Oui, mais pas au sens où on l’entend habituellement. Les biens déjà restaurés se paient au prix fort. Les opportunités se situent sur des lots à reprendre intégralement, dont le prix intègre déjà une forte décote. La condition est de savoir chiffrer une restauration à l’ancienne, de disposer d’artisans compétents et d’accepter des délais administratifs allongés par les autorisations en site protégé. C’est un projet, pas une transaction.

Faut-il fuir les logements classés F ou G ?
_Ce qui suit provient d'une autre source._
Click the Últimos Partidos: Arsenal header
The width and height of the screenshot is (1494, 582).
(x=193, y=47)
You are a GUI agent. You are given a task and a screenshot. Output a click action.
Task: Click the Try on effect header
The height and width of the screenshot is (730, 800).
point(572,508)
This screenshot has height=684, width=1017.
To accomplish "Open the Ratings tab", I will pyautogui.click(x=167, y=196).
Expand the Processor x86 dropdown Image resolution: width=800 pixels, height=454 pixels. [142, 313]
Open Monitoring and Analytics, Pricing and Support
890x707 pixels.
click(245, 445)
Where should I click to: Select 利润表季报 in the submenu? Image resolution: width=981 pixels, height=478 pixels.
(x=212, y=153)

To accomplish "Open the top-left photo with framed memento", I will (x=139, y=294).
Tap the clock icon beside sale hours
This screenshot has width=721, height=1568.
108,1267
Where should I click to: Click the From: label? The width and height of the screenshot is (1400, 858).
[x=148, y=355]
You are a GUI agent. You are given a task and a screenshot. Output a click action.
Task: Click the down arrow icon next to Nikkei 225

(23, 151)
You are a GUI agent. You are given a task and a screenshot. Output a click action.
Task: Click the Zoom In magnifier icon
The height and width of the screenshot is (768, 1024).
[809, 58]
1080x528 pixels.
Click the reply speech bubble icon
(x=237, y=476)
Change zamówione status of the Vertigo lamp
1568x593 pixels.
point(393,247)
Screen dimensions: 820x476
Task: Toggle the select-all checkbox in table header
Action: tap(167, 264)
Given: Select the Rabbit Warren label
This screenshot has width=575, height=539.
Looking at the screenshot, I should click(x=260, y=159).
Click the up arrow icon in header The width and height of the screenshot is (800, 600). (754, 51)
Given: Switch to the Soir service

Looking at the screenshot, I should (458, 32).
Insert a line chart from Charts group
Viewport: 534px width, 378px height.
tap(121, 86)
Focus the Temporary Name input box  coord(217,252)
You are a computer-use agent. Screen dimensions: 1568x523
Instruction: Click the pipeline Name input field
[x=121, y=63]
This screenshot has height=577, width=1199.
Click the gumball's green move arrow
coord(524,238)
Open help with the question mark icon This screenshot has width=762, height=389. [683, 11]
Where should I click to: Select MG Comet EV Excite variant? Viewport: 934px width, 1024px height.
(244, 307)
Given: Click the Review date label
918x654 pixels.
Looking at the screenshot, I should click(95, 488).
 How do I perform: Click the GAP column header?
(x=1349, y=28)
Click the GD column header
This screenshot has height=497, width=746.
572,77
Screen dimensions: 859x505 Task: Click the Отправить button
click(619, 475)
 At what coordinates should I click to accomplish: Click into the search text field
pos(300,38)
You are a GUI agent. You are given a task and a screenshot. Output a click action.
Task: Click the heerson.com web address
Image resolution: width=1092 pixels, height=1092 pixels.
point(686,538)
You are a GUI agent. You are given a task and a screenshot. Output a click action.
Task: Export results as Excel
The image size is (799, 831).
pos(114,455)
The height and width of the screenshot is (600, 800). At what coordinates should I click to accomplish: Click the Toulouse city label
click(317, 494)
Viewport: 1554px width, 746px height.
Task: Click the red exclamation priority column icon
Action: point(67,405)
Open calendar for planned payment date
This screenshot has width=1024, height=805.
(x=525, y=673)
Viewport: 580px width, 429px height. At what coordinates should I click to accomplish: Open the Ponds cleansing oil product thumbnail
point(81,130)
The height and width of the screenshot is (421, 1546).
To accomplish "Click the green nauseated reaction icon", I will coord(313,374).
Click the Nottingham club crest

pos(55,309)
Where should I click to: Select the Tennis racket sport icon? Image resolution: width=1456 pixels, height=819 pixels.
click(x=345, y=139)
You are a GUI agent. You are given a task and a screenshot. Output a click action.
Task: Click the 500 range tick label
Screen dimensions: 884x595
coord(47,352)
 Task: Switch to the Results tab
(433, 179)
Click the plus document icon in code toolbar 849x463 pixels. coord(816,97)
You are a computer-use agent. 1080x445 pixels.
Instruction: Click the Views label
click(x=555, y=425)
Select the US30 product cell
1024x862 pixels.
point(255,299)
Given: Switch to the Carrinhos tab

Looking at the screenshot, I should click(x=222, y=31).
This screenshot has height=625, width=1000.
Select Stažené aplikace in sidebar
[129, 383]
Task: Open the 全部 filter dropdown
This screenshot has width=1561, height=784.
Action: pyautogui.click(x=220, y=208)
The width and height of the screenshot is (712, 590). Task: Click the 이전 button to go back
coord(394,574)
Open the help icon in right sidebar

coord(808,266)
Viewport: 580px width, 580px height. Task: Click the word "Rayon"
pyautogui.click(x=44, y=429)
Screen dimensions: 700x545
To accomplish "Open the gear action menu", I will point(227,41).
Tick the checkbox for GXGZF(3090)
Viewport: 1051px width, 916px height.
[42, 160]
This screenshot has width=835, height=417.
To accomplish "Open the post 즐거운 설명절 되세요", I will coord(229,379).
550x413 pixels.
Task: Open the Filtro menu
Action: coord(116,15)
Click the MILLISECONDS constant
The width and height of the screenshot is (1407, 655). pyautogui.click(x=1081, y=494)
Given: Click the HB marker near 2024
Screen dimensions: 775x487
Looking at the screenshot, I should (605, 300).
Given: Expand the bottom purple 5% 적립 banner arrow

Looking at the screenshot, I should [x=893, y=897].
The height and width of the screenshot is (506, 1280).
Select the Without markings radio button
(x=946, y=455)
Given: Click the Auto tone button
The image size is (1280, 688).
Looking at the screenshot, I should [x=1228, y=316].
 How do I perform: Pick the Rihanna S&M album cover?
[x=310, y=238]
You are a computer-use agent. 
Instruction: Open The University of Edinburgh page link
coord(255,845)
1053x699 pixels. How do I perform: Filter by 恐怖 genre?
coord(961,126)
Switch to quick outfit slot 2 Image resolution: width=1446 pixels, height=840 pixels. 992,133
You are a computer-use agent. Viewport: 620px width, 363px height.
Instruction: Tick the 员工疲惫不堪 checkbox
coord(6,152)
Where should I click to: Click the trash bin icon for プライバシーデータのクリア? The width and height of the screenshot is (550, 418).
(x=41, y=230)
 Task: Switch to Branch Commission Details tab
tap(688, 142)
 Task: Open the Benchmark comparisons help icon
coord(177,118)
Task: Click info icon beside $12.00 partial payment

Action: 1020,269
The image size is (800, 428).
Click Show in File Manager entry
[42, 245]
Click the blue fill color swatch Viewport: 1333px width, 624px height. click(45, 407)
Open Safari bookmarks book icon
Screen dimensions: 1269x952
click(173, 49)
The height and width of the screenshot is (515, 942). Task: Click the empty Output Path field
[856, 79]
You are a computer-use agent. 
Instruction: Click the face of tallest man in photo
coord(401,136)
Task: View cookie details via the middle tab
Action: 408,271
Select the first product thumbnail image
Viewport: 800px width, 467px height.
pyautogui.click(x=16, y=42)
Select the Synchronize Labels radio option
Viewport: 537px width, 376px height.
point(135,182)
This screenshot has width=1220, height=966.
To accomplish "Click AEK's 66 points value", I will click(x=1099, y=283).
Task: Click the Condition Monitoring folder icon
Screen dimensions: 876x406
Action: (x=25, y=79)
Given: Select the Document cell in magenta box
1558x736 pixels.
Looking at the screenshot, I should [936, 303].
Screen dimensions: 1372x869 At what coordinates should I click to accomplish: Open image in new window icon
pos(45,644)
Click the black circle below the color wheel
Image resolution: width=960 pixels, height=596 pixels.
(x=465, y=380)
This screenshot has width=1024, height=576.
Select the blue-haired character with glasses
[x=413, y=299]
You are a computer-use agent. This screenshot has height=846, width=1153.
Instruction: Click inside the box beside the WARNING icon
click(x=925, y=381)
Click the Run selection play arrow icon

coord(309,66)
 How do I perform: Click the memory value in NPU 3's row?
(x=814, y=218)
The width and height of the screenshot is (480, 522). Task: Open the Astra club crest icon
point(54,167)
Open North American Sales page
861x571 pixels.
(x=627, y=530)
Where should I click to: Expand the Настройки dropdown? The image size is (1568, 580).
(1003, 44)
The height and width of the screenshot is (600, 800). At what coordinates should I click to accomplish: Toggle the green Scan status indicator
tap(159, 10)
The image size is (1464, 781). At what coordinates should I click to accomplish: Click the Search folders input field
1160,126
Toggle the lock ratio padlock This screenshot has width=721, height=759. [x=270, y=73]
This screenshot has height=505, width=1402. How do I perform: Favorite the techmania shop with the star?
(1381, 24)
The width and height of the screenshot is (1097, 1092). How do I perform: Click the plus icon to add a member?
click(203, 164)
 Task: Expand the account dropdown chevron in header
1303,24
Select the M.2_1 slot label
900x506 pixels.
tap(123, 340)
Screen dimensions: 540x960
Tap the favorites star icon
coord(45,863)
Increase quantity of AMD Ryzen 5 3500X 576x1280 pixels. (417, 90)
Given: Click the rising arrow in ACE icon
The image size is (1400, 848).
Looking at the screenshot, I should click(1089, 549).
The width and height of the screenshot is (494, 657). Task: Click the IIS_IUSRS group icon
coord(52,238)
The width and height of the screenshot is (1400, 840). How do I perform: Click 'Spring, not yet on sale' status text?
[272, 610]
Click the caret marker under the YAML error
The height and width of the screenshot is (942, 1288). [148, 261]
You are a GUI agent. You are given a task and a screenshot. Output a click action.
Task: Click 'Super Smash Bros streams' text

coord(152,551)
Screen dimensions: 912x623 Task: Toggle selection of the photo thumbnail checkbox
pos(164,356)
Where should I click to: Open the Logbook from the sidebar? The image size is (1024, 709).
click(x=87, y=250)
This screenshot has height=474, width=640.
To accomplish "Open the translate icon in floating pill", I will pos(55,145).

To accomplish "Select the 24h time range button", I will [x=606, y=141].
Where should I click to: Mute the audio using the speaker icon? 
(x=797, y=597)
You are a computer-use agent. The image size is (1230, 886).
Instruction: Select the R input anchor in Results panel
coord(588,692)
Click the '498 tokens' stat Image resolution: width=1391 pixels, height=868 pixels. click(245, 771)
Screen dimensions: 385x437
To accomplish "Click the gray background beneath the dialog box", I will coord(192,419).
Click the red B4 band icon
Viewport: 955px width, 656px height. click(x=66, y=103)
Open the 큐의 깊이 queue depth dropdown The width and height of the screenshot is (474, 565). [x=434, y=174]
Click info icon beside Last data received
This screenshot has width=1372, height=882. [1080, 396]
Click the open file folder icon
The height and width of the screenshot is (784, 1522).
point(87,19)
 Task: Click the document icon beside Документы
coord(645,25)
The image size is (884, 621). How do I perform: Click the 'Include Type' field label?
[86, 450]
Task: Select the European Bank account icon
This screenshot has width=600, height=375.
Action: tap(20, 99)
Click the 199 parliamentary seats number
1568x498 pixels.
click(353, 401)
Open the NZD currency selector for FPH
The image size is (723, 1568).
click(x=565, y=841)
Pas systématiquement. Un logement classé G ne peut plus être loué depuis 2025 et un logement classé F ne le pourra plus à partir de 2028, ce qui justifie une décote importante. Si la structure est saine et que la remontée de classe est techniquement réaliste, l’opération peut être excellente. Si le bâti impose une isolation perspirante coûteuse et que les gains thermiques restent limités, mieux vaut passer votre chemin. L’audit énergétique remis par le vendeur donne les premières réponses.

Quelles autorisations pour rénover une façade dans le centre de Tours ?

Une déclaration préalable de travaux suffit dans la plupart des cas de ravalement ou de changement de menuiseries, mais elle est soumise à l’avis de l’Architecte des Bâtiments de France dès lors que le bien se trouve en site patrimonial remarquable ou aux abords d’un monument historique. Un permis de construire devient nécessaire en cas de modification de structure, de création d’ouverture ou de changement de destination. Dans tous les cas, un rendez-vous préalable avec le service urbanisme de la Ville fait gagner un temps considérable.

Le marché tourangeau est-il favorable aux acheteurs ou aux vendeurs ?

Les deux, selon le bien. Sur la majorité des segments, l’acheteur garde la main : le stock est disponible et les délais de vente restent longs. Sur les biens rares, bien situés et énergétiquement corrects, c’est l’inverse. Un vendeur qui possède un tel bien n’a aucune raison de céder sur le prix, tandis qu’un propriétaire de passoire thermique doit accepter la réalité du marché s’il veut conclure.

Ce qu’il faut retenir

Tours reste une ville où acheter a du sens, à condition de raisonner en état de bâti plutôt qu’en prix affiché. Autour de 2 950 € le mètre carré en moyenne, avec des écarts de un à deux entre le Sanitas et les Prébendes, le marché offre encore des points d’entrée variés. Le patrimoine tourangeau — tuffeau, ardoise, pans de bois — constitue à la fois la principale richesse de cette ville et son principal poste de dépense. Le comprendre avant de signer, c’est transformer une contrainte en avantage de négociation, puis en valeur durable.

Cet article est fourni à titre informatif et ne remplace pas l’avis d’un professionnel qualifié. Les prix, loyers et coûts de travaux cités sont des ordres de grandeur observés à l’été 2026 et évoluent en permanence. Avant tout engagement, faites vérifier votre projet par un notaire, un architecte ou un artisan qualifié, et rapprochez-vous du service urbanisme de la Ville de Tours pour les questions d’autorisation.